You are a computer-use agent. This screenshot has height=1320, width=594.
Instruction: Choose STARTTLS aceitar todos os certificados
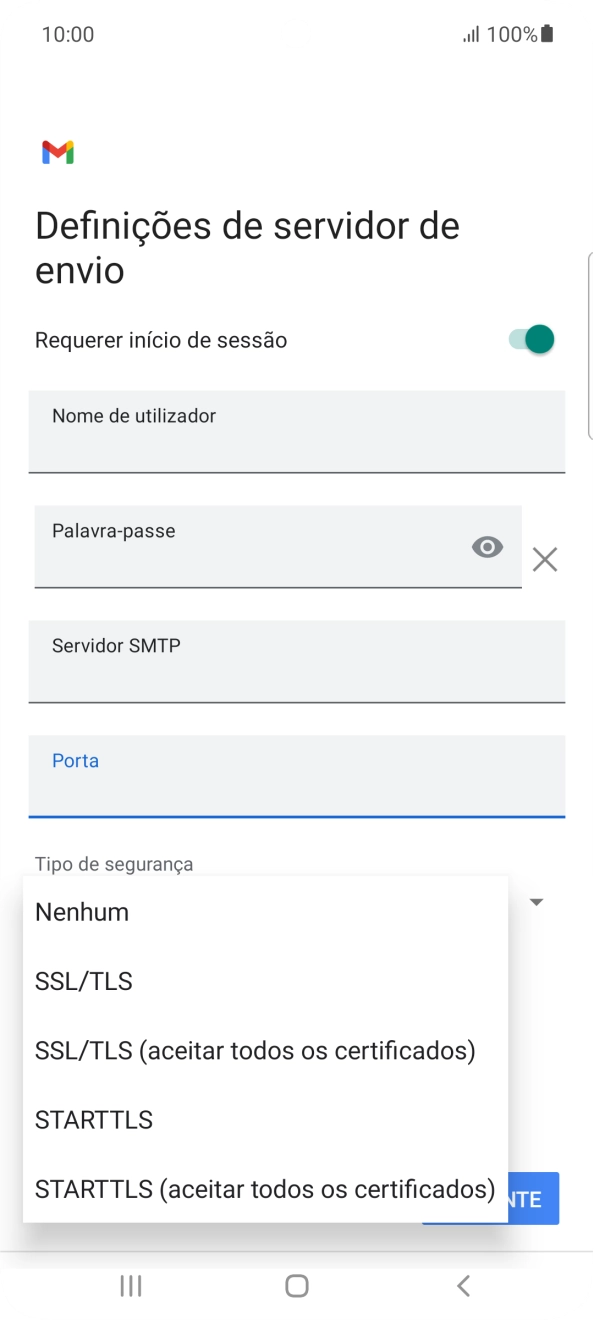pyautogui.click(x=264, y=1189)
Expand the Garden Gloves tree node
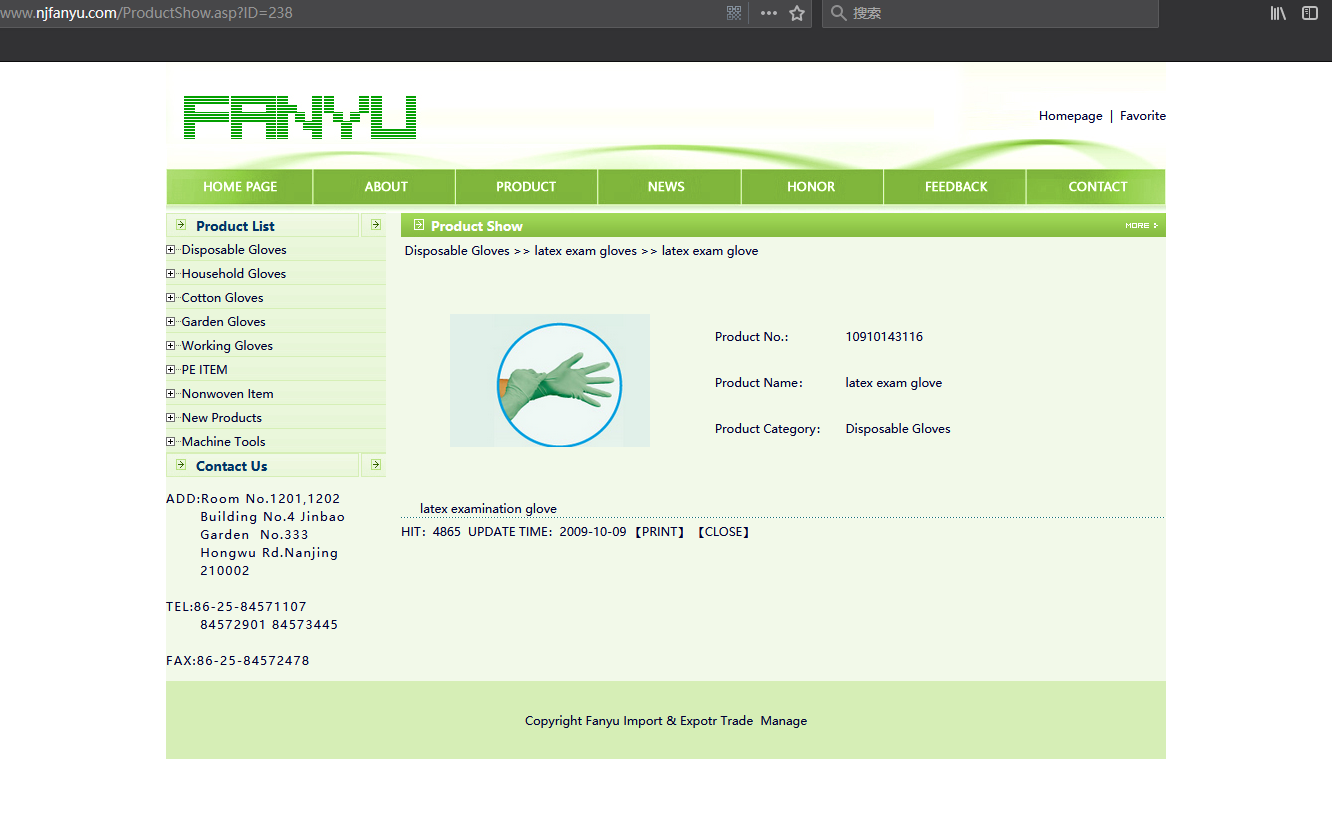The height and width of the screenshot is (820, 1332). [171, 322]
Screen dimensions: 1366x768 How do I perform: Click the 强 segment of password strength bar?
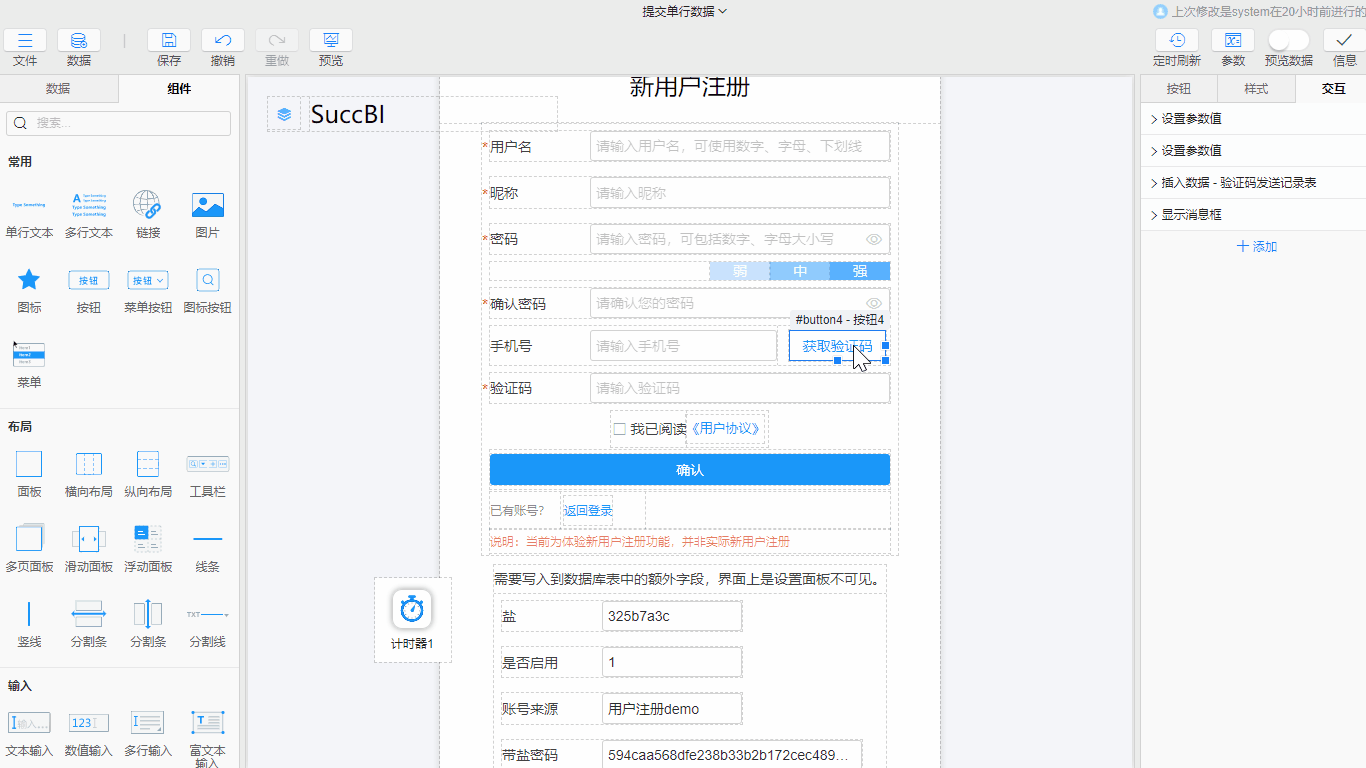coord(860,271)
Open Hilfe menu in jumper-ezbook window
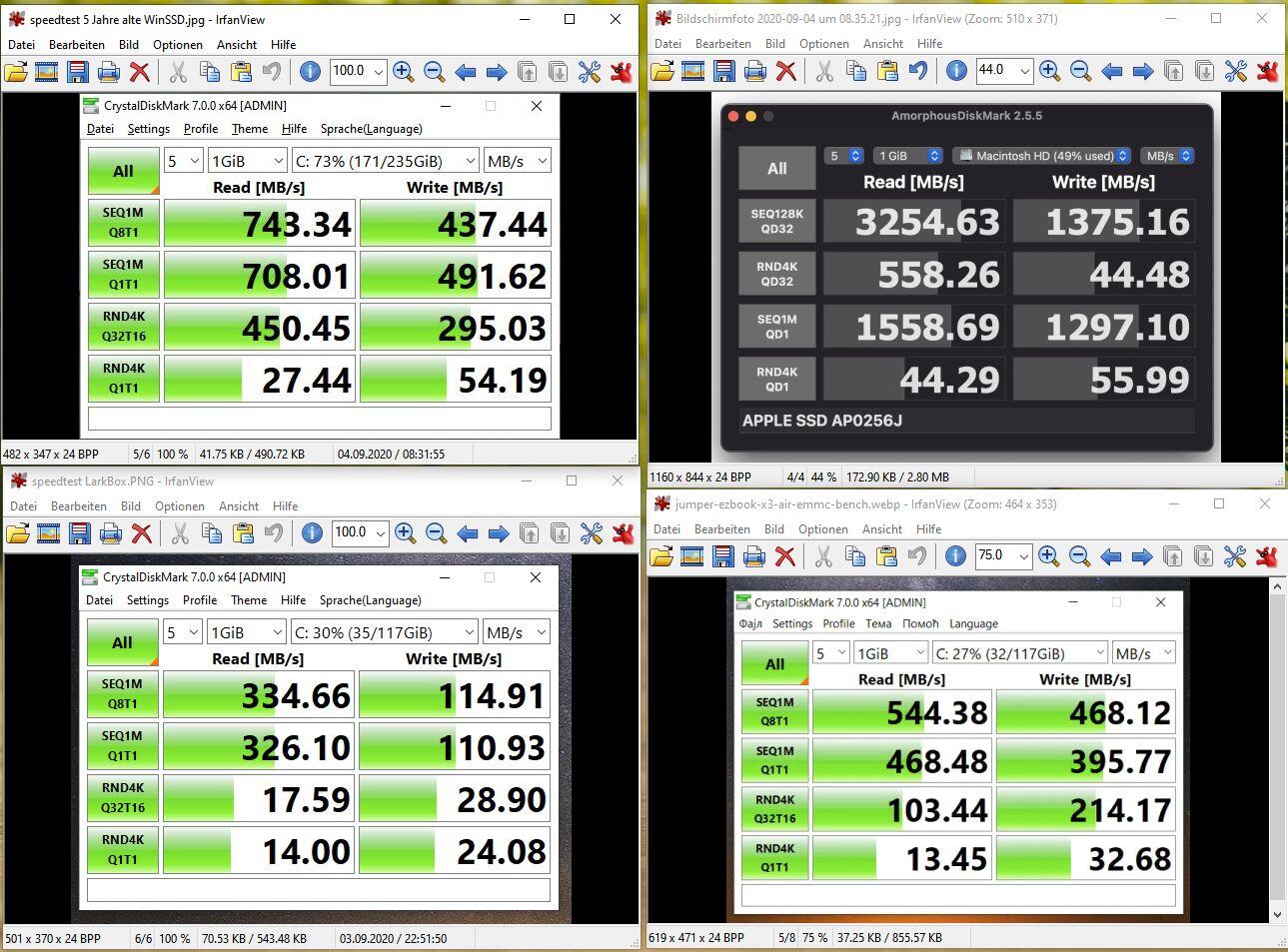The width and height of the screenshot is (1288, 952). tap(928, 529)
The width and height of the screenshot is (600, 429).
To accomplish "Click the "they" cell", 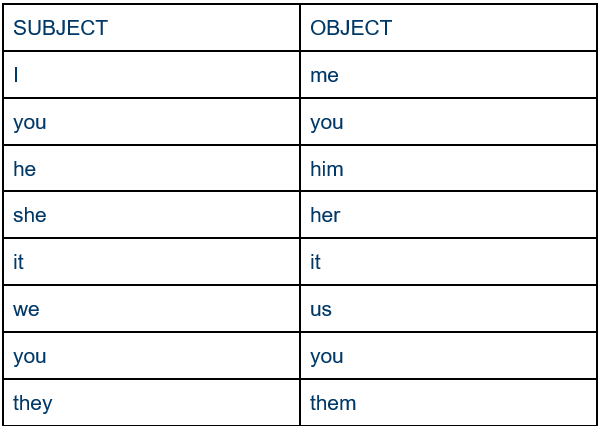I will click(152, 403).
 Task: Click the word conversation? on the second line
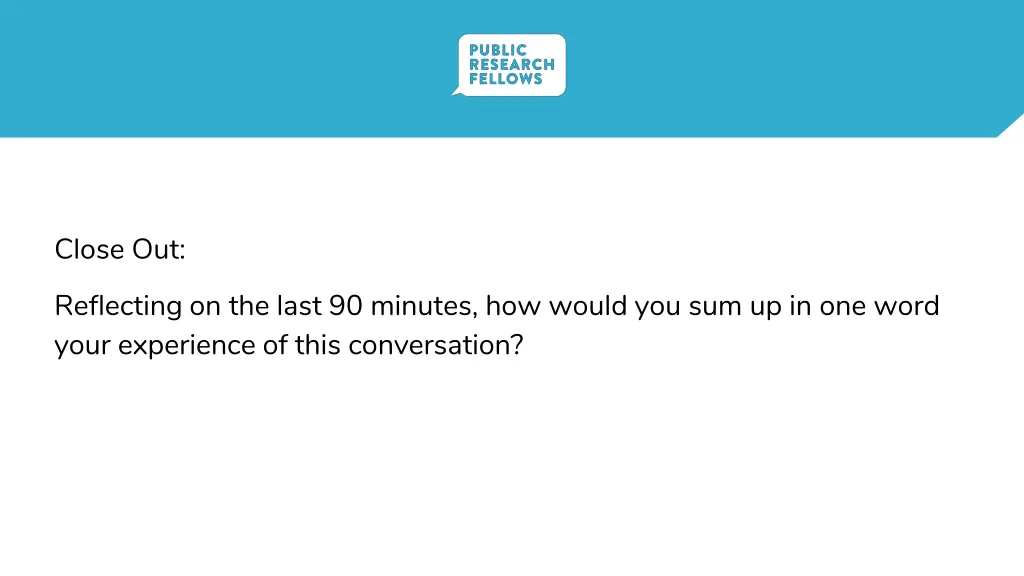pyautogui.click(x=436, y=345)
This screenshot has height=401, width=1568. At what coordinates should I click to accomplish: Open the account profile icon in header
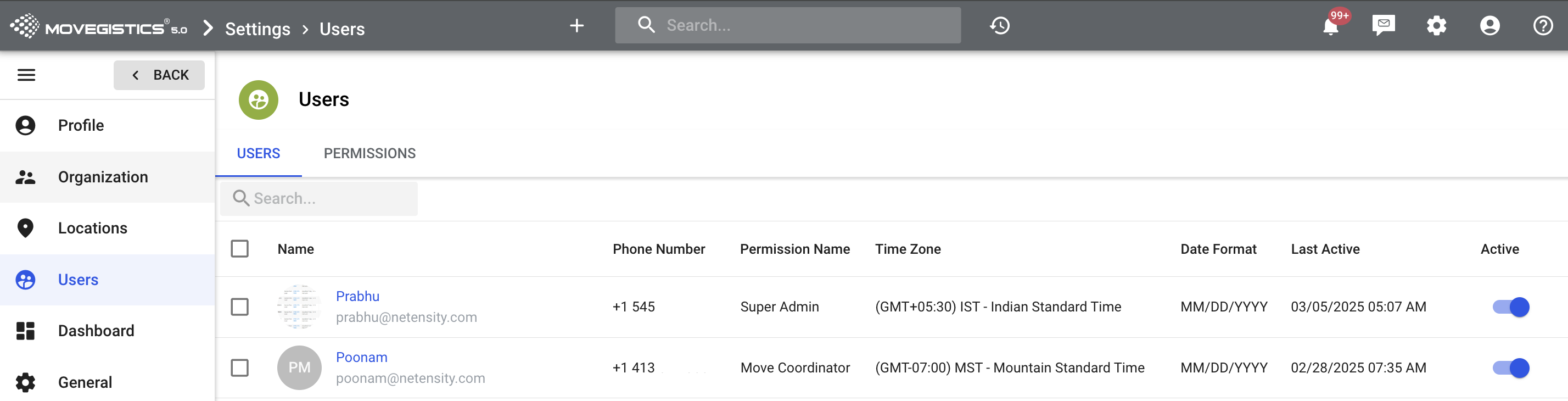(1489, 26)
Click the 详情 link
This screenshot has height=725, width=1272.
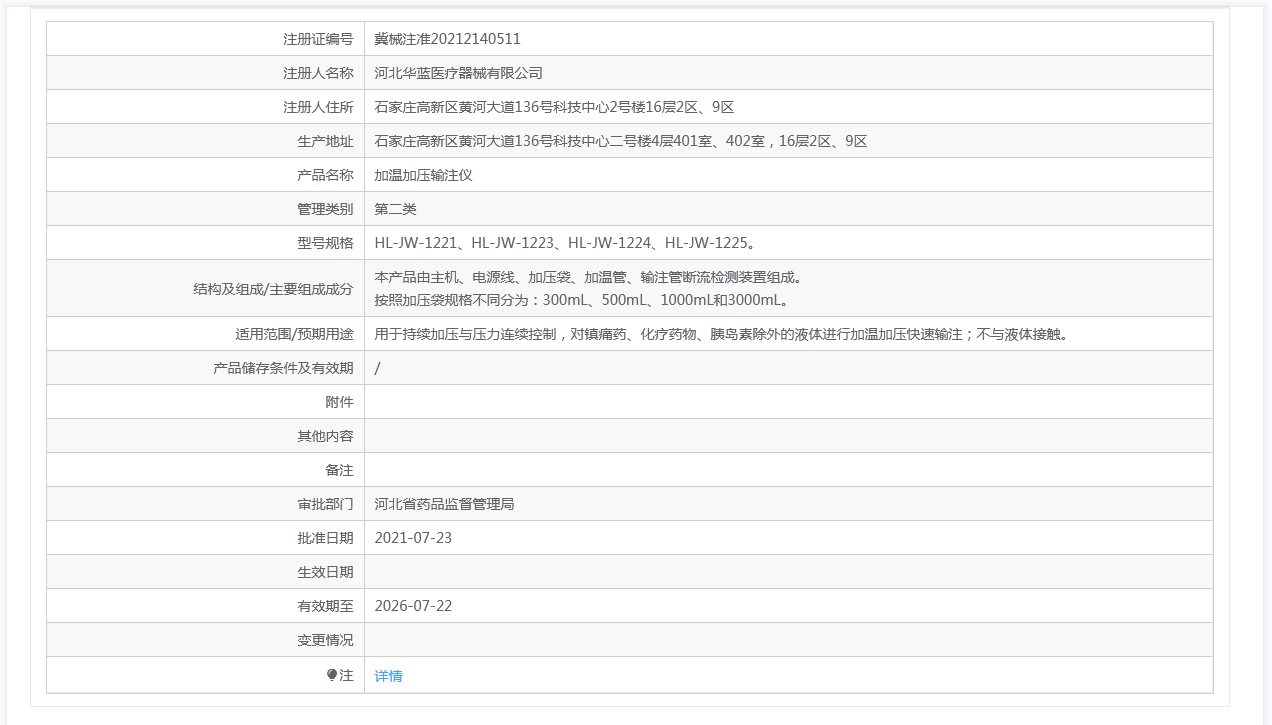388,676
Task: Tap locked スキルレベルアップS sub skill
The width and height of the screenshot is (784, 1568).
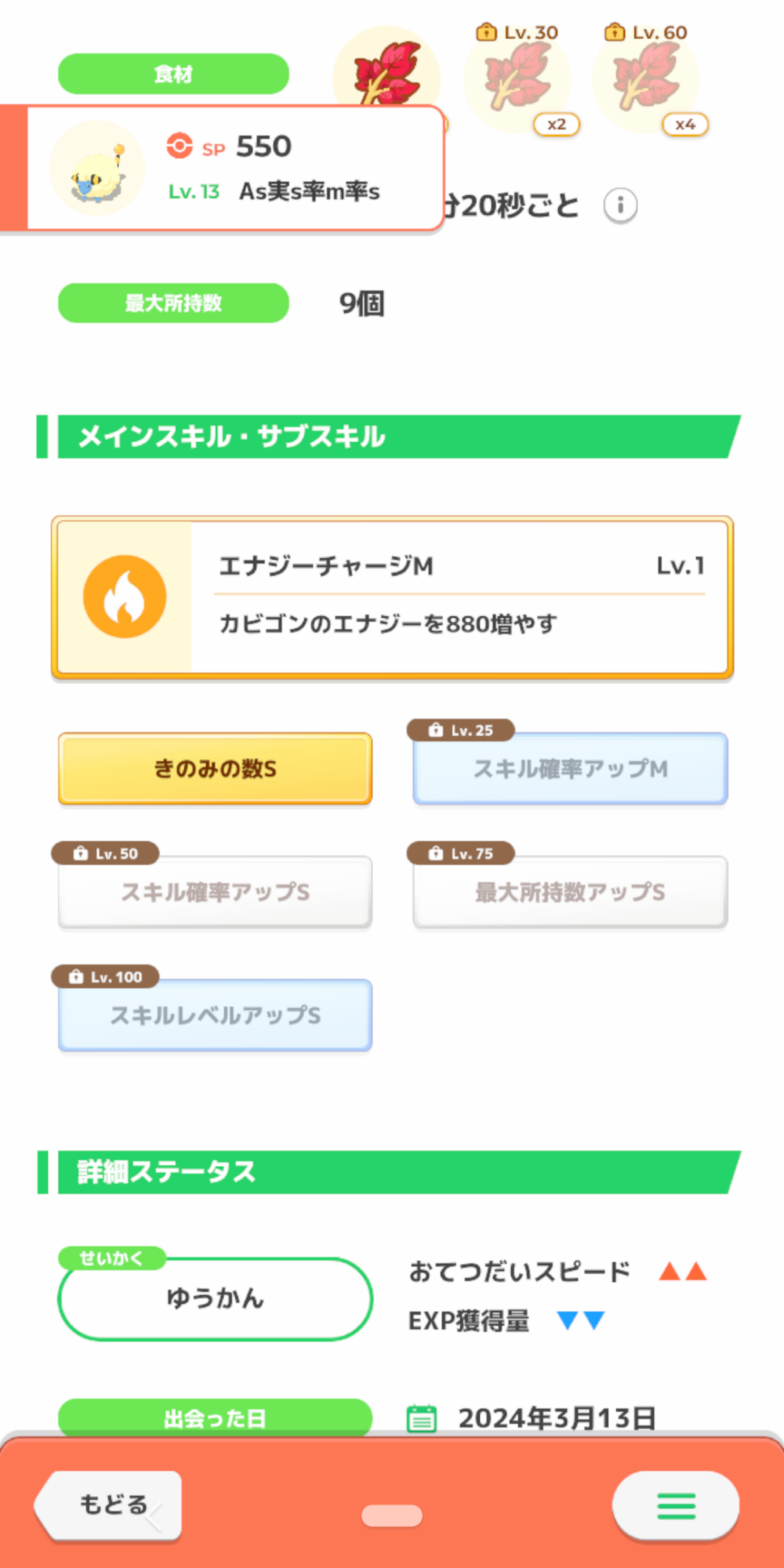Action: click(215, 1014)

> _Task item_
Everything from the line with "Click the 详情 link" through the last line above must be repeated exactly, except the pictures.

> _Answer below_
Click the 详情 link
This screenshot has height=725, width=1272.
388,676
Task: Tap locked スキルレベルアップS sub skill
The width and height of the screenshot is (784, 1568).
Action: click(215, 1014)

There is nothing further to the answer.